You can’t do much for already formed adults, except to provide a different perspective when possible, which might hopefully sway those people who are somewhere in the middle between empathy and urge for power (make sure that such a different perspective is not expressed in oversimplified, prejudiced ways). You can donate to NGOs which promote education, science and human rights. You can encourage people to feel safer or to find ways to make themselves safer.

It’s particularly important to find and work against faults and hypocrisy within your own tribe; the groups you belong to whether by birth or by choice. Common sense and research show that people are much more likely to value and consider criticism and arguments from somebody belonging to their own tribe than from somebody from a different tribe. So if you want to make a positive change, you need to first work on making your own group better and more ethical; call out exaggerations, hypocrisy and prejudice in their thinking and provide a different point of view.
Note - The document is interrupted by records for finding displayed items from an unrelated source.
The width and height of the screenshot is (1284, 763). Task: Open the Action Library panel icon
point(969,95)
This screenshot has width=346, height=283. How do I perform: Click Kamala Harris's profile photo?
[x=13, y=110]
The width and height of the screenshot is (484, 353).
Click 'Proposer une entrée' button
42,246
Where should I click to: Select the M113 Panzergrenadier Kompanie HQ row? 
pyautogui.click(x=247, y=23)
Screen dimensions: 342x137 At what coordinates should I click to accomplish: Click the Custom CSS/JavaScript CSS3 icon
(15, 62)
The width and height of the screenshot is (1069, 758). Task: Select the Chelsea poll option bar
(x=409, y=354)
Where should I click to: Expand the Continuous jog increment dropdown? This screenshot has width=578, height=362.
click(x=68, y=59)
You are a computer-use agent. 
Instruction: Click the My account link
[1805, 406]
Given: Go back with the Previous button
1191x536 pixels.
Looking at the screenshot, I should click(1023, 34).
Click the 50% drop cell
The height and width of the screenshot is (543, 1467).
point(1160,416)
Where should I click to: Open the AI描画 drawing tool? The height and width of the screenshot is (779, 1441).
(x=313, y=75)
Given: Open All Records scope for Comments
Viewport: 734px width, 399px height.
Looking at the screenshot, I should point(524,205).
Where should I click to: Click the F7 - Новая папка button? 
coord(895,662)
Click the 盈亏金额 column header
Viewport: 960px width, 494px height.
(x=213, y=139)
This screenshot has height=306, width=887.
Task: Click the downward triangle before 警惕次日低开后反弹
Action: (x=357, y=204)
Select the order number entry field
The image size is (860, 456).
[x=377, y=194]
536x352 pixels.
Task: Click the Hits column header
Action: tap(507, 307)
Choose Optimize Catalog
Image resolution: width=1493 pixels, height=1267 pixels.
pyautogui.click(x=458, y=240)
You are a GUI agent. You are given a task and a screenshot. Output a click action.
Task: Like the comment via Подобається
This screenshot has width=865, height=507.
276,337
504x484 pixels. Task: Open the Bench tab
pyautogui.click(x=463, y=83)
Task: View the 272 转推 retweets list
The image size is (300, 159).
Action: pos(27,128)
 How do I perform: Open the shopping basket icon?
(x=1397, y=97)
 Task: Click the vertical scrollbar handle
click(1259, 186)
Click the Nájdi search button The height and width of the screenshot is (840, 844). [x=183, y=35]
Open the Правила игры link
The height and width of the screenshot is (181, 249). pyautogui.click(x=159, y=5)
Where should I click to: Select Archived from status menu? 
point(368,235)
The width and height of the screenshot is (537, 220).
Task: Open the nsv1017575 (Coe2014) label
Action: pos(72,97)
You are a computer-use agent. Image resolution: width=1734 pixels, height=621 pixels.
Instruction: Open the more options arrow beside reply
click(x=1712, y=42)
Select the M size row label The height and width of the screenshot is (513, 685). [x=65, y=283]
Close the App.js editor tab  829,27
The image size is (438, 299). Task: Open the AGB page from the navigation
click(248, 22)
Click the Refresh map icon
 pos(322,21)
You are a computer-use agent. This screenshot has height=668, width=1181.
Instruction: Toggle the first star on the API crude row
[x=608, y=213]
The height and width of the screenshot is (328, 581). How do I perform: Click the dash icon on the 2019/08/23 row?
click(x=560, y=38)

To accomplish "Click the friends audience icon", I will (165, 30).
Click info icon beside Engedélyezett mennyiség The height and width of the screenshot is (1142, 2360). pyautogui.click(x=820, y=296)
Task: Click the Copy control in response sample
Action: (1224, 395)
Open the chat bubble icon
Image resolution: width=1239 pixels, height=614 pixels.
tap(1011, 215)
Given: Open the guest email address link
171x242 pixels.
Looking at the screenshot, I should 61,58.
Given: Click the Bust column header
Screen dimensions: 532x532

Men need to work on improving men, women on improving women, conservatives with conservatives, liberals with liberals, tea lovers with tea lovers… you get my point. Few people have the integrity to do so, though, and more often than not, tribalism encourages extremism. Extremism from one side encourages extremism from the other. The more you can help your own group become more moderate and more balanced, the easier it is to promote its values.

As many of our basic feelings, including the feeling of lack of safety, stem from our primary families, my hope lies in the fact that more and more young parents are aware of children’s emotional needs and child development stages, and so they are more likely to give their children the essential feeling of safety. Something similar, I believe, was the result of the invention of the contraceptive pill: it enabled parents to love their children more and give them more, because people who could plan for children could be better emotionally and otherwise prepared. This enabled the new generations to create (slightly) more tolerant and compassionate societies. (Truly, I think the inventors of The Pill should have gotten a Nobel Peace Prize.) Sadly, there are many groups lately that try to promote unwanted births by reducing education about and access to birth control. Let’s hope reason will eventually prevail.

In the end, educating parents and promoting mature parenthood is probably the most important way to increase global empathy. Children learn through what they experience, especially by their parents.

Last but not least, do not forget do be an example of what people can be when they have healthy compassion together with healthy boundaries. In the world we live in, such people are beacons of light.